> What this task involves:
Every record below should be transcribed exactly. Omit the images.

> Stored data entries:
Start of Block

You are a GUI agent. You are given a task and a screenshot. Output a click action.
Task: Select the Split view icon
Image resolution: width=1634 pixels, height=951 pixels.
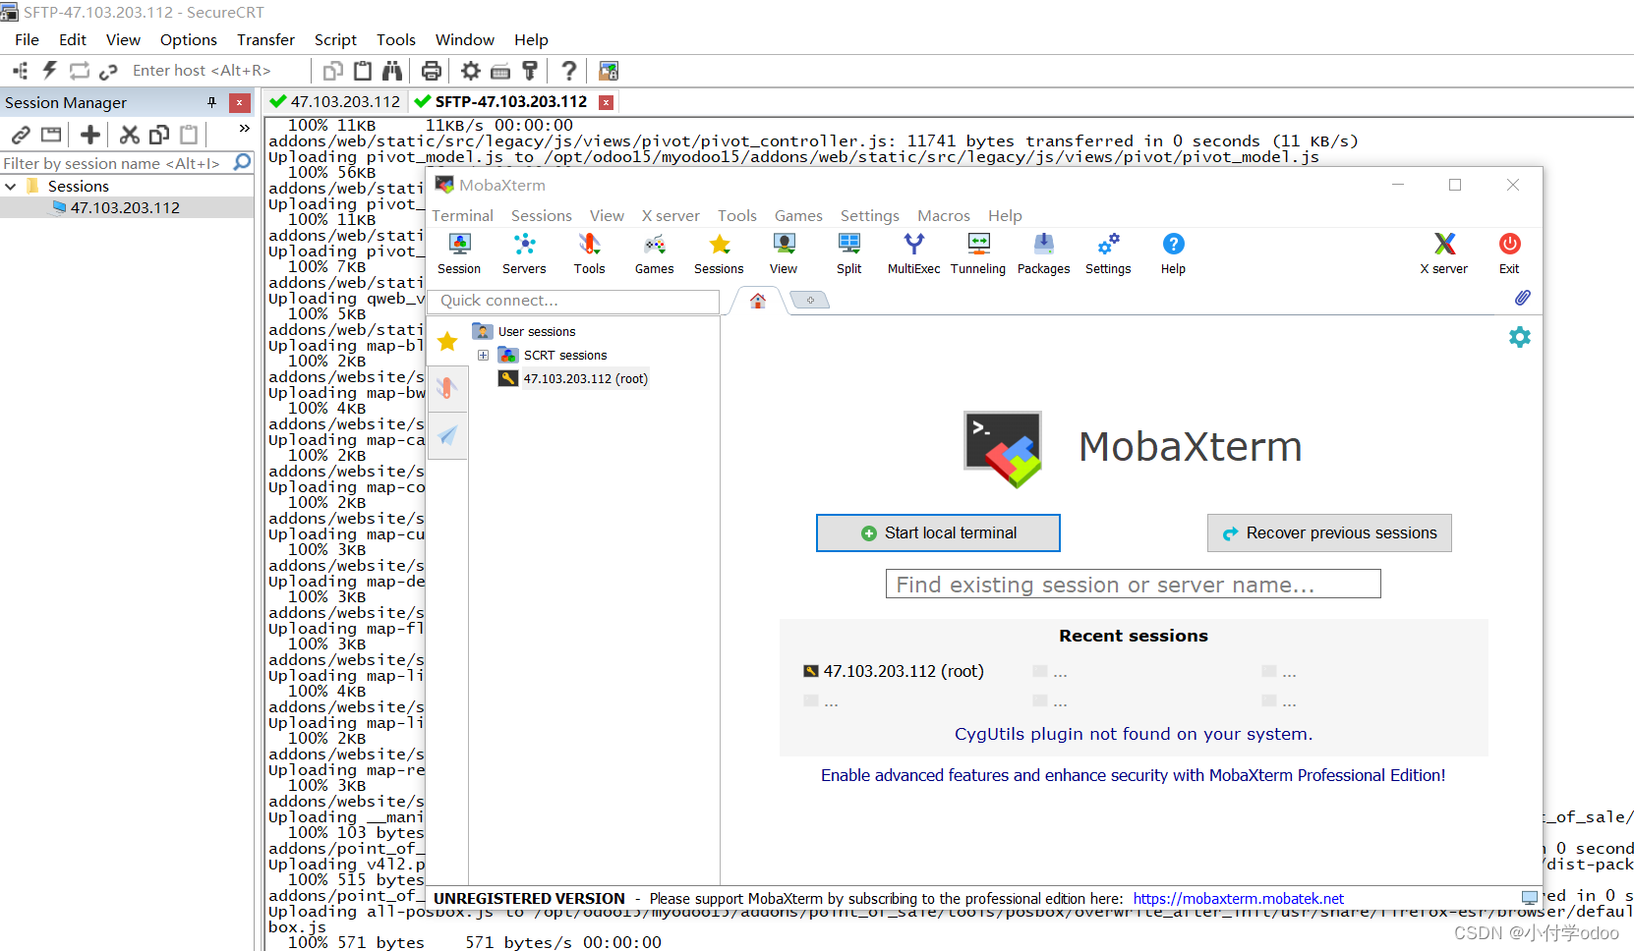click(x=847, y=252)
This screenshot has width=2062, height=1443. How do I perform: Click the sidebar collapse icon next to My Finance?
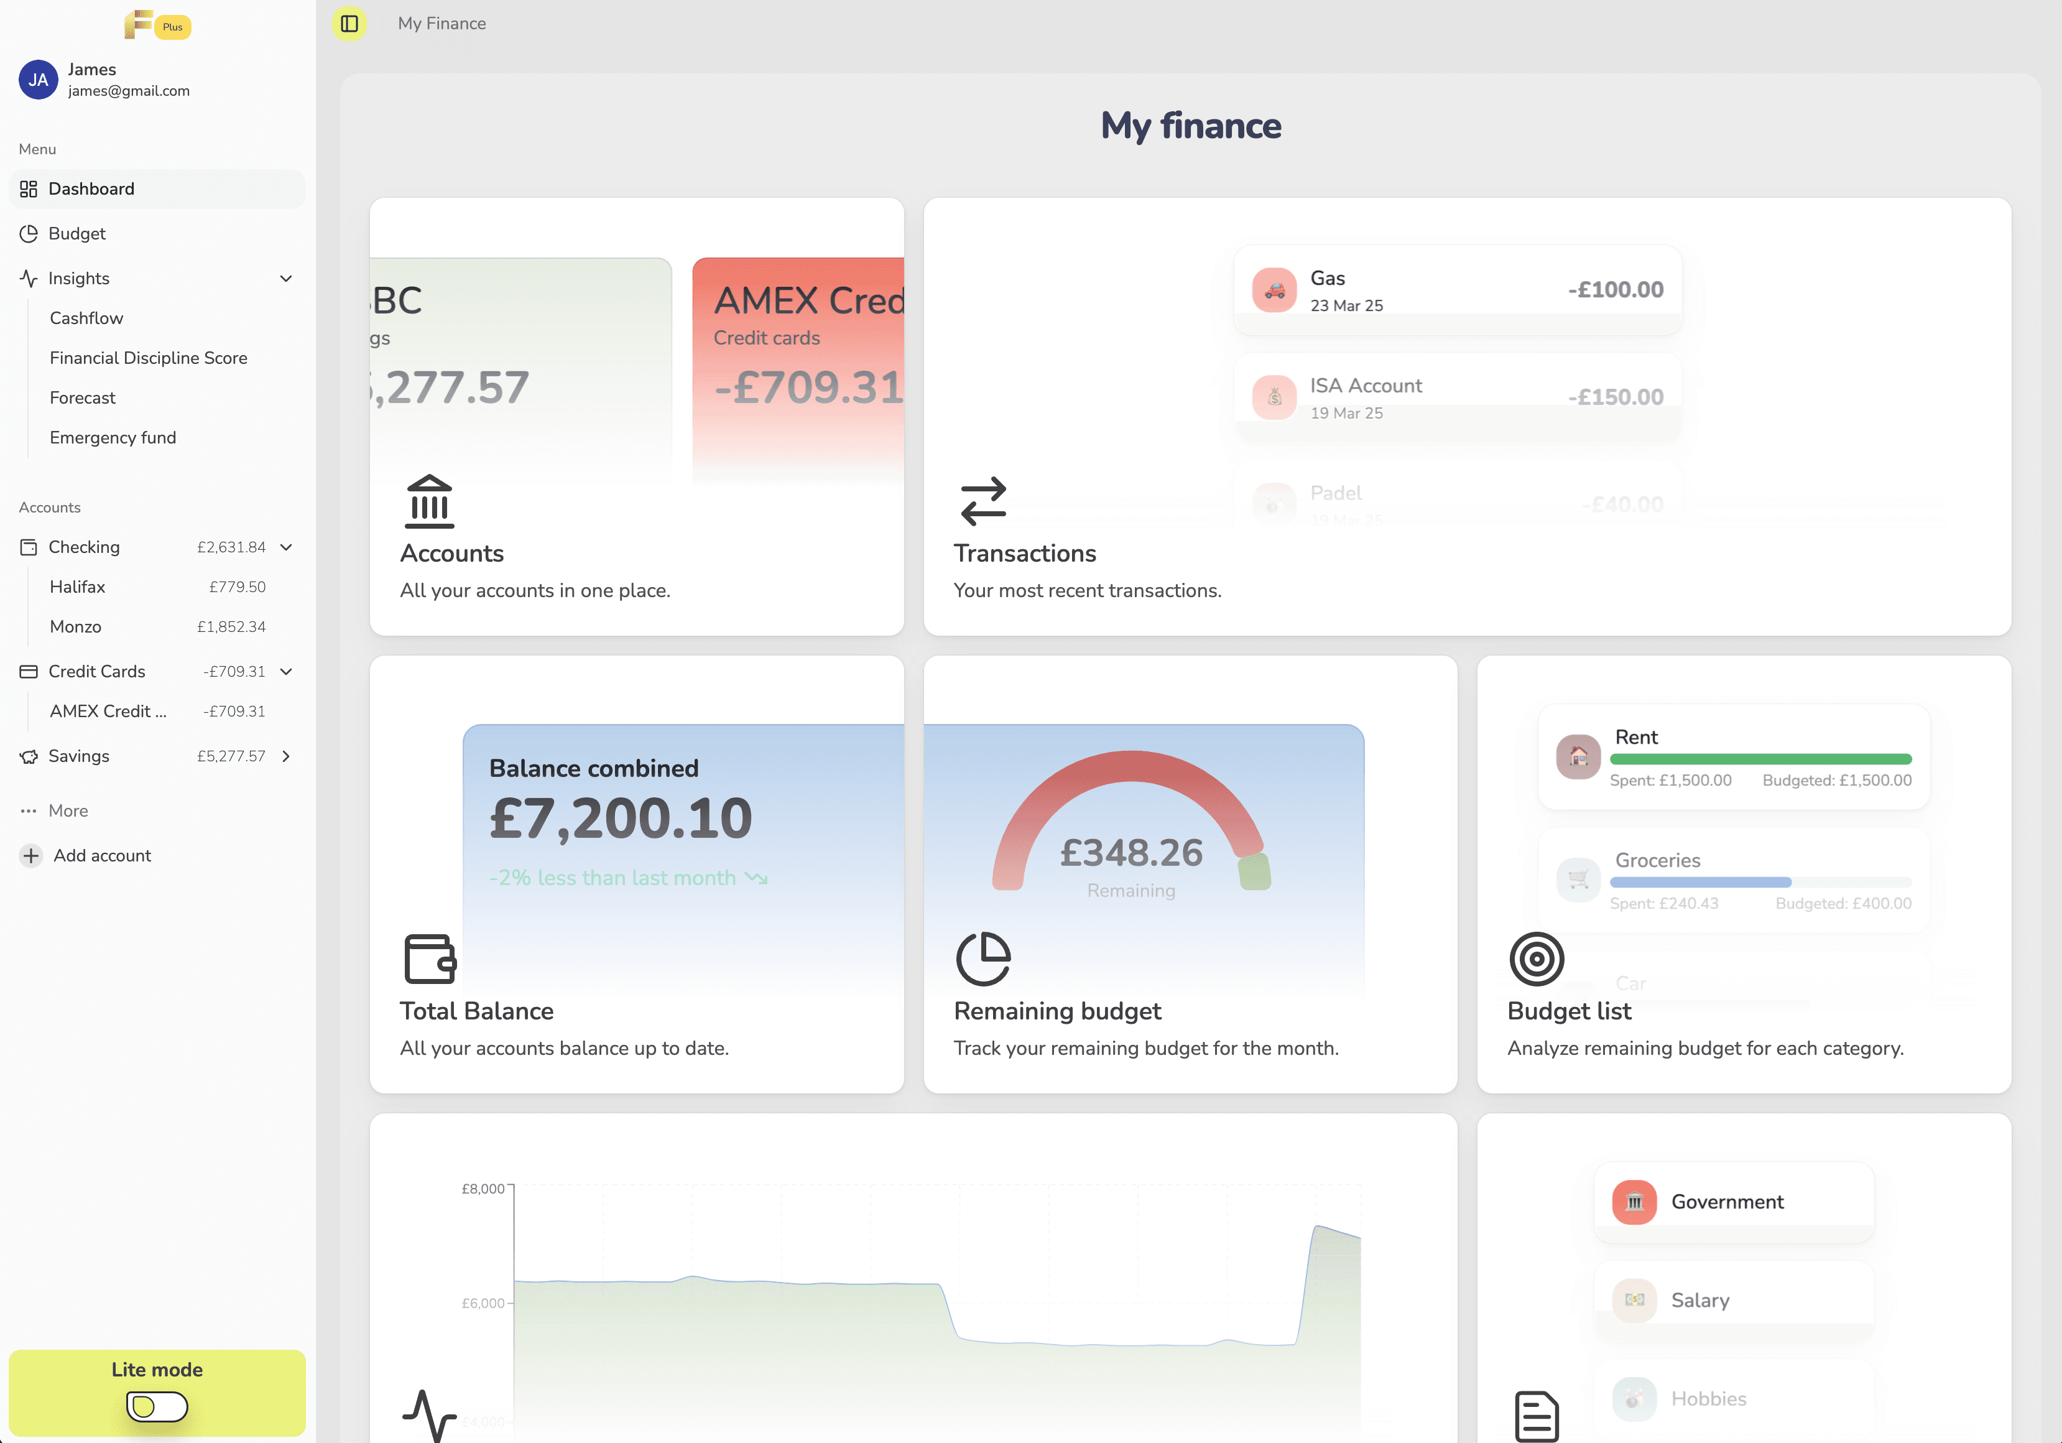(349, 24)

End of Block

> Solution to this problem:
You are a GUI agent. You are given a task and a screenshot. Output a click action.
Task: Select the Split view icon
Image resolution: width=1634 pixels, height=951 pixels.
click(x=847, y=252)
This screenshot has width=2062, height=1443. How do I perform: Click the sidebar collapse icon next to My Finance?
(349, 24)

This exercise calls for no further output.